• **POLECENIE**
Kontynuuj artykuł o filtrach powietrza, zaczynając tuż po jego ostatnim zdaniu.

• **FRAGMENT TEKSTU**
== == ==

Z wizytą w fabryce BMC [filtry powietrza] - Motogen.pl
TO JEST NASZE ARCHIWUM KATEGORII 'Artykuły'

Lista elementów, z których składa się motocykl jest o tyle ciekawa, że zwykle nie ma na niej pozycji zbędnych. Zwróćmy uwagę przykładowo na taki filtr powietrza - teoretycznie pojazd odpali i pojedzie bez niego. Podziała tak nawet dzień, dwa, a może nawet dłużej. Jeśli jednak po prostu pozbędziemy się tego elementu, prędzej czy później silnik odmówi nam posłuszeństwa. Albo stopniowo w związku z brudem, który będzie dostawał się do środka, albo bardziej spektakularnie - na przykład przez kamień, który zassany do komory spalania doprowadzi do prawdziwego spustoszenia precyzyjnych elementów.

== == ==

[Fragment zbioru danych]
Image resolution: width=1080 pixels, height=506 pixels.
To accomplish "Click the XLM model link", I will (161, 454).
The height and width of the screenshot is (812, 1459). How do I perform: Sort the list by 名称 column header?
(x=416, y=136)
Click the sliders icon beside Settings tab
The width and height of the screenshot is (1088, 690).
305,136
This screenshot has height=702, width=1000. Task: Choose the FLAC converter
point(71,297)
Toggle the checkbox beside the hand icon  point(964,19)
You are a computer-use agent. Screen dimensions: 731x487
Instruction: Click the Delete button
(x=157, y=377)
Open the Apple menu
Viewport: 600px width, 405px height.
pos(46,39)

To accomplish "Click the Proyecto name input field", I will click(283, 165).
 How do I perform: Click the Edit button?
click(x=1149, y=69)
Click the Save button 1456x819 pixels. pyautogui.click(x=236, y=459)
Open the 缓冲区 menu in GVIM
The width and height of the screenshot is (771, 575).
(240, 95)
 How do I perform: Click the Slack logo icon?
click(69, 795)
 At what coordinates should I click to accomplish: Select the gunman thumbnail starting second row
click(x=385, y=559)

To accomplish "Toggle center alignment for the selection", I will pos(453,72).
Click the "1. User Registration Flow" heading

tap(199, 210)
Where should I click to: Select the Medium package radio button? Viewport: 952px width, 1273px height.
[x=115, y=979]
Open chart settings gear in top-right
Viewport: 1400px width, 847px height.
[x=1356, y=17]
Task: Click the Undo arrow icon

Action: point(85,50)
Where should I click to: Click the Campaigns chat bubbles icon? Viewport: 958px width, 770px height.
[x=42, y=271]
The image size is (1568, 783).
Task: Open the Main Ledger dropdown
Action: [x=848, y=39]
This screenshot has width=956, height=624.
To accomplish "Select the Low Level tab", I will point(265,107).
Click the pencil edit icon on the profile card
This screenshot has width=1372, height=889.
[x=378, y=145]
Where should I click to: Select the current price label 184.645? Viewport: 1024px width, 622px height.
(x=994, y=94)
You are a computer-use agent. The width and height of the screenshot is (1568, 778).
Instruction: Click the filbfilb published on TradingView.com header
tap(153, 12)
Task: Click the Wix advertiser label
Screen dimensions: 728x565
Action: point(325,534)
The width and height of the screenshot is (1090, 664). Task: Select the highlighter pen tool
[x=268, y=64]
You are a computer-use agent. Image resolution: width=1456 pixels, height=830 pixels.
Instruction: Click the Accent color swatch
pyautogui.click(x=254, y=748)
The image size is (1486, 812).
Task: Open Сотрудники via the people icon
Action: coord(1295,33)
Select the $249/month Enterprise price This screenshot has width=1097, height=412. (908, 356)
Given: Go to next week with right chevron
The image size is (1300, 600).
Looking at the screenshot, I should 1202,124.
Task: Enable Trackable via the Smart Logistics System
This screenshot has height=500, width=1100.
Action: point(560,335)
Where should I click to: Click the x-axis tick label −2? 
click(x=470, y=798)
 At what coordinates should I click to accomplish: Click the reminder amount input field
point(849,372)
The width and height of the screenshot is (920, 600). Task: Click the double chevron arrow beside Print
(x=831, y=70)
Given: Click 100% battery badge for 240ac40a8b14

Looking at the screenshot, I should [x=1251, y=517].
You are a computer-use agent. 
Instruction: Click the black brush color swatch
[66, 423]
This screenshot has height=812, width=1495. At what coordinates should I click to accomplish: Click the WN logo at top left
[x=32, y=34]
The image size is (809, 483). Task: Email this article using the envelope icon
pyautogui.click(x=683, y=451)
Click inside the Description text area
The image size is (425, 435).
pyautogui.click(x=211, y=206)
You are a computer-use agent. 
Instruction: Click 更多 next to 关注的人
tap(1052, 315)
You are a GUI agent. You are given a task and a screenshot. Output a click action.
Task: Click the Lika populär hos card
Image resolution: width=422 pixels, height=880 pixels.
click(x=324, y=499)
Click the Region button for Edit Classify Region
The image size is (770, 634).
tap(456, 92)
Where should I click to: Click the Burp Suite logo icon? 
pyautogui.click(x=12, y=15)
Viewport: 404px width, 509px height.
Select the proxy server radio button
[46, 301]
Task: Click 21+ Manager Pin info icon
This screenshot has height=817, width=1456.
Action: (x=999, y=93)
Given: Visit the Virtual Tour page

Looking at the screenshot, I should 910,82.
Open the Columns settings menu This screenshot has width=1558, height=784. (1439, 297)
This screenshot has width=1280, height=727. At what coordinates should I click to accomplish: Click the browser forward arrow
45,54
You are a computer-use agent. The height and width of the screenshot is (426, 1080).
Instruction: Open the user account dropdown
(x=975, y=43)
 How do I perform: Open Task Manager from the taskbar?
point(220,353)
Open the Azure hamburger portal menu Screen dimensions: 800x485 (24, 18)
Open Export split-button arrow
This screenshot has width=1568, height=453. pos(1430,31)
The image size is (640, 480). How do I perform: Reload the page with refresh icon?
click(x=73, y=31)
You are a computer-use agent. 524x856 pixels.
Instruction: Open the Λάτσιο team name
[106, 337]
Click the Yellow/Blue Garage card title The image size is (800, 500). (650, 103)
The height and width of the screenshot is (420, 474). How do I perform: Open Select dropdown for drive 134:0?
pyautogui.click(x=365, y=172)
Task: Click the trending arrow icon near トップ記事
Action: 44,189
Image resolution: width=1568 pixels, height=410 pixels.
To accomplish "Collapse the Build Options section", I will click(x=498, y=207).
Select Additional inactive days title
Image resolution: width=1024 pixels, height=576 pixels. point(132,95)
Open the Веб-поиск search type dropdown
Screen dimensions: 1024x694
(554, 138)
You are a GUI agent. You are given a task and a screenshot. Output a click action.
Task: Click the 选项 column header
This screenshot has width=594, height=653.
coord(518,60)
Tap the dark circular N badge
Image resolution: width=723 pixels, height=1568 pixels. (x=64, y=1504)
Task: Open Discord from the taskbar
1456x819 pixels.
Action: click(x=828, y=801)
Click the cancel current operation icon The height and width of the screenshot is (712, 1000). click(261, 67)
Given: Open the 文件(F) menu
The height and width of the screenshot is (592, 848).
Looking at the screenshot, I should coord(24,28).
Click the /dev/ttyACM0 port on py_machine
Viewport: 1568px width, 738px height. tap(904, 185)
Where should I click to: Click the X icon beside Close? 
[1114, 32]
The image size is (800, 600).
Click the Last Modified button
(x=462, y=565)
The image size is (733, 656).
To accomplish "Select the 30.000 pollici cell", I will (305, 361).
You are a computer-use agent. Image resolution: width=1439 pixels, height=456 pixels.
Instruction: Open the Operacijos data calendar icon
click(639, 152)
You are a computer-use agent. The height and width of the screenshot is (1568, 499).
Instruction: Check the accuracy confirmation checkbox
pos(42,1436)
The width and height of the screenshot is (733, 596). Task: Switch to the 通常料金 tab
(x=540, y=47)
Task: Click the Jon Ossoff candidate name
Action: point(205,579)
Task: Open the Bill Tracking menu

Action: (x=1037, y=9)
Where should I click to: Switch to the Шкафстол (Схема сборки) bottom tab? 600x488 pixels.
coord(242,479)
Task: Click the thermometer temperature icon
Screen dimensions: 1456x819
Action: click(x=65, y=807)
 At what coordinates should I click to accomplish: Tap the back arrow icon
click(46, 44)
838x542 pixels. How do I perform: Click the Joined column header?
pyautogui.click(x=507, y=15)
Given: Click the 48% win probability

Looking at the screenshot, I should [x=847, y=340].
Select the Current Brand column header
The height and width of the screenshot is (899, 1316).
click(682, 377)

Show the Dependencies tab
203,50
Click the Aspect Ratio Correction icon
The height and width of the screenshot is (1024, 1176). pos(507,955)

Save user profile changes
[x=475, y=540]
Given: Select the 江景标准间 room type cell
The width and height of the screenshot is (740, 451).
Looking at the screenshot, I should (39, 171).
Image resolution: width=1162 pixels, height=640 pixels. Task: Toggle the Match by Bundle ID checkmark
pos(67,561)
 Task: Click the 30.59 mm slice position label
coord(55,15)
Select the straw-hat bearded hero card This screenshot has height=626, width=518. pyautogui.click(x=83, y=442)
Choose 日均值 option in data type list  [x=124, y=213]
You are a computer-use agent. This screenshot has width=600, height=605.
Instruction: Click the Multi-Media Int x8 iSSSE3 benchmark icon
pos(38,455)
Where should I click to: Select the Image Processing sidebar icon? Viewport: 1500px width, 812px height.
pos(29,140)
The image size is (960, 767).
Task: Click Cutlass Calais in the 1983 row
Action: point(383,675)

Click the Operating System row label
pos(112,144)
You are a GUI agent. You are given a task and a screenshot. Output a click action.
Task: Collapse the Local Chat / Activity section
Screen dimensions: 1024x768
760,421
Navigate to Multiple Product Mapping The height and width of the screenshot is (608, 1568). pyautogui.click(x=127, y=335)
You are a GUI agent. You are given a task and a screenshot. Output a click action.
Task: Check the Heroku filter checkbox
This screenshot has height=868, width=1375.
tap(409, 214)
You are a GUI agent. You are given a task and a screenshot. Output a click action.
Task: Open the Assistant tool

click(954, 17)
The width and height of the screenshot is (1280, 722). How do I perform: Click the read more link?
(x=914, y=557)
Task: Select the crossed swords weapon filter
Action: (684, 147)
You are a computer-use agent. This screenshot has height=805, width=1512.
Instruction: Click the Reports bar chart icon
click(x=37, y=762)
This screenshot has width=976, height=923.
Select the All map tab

== == ==

• **WYNIK PONIŻEJ**
Jak istotne w procesie działania silnika jest powietrze niech posłuży fakt, że do przygotowania mieszanki dostarczanej do silnika, na każdy kilogram paliwa przypada około 14,7 kilogramów powietrza (12,245 l). Jak więc widzicie, powietrze do silnika dostarczane być musi. Cały klucz do sukcesu polega na tym, aby było ono idealnie czyste, a jego przepływ jak najmniej ograniczony przez elementy filtrujące.
Skoro już wiemy, że filtry powietrza są tak istotne, nasza ciekawość popycha nas dalej aby sprawdzić jak to jest zrobione. Właśnie po to, dzięki uprzejmości dystrybutora - firmie Grandys Duo, udaliśmy się do Włoch, do Bolonii, gdzie mieści się siedziba główna jednego z największych producentów filtrów na świecie – BMC.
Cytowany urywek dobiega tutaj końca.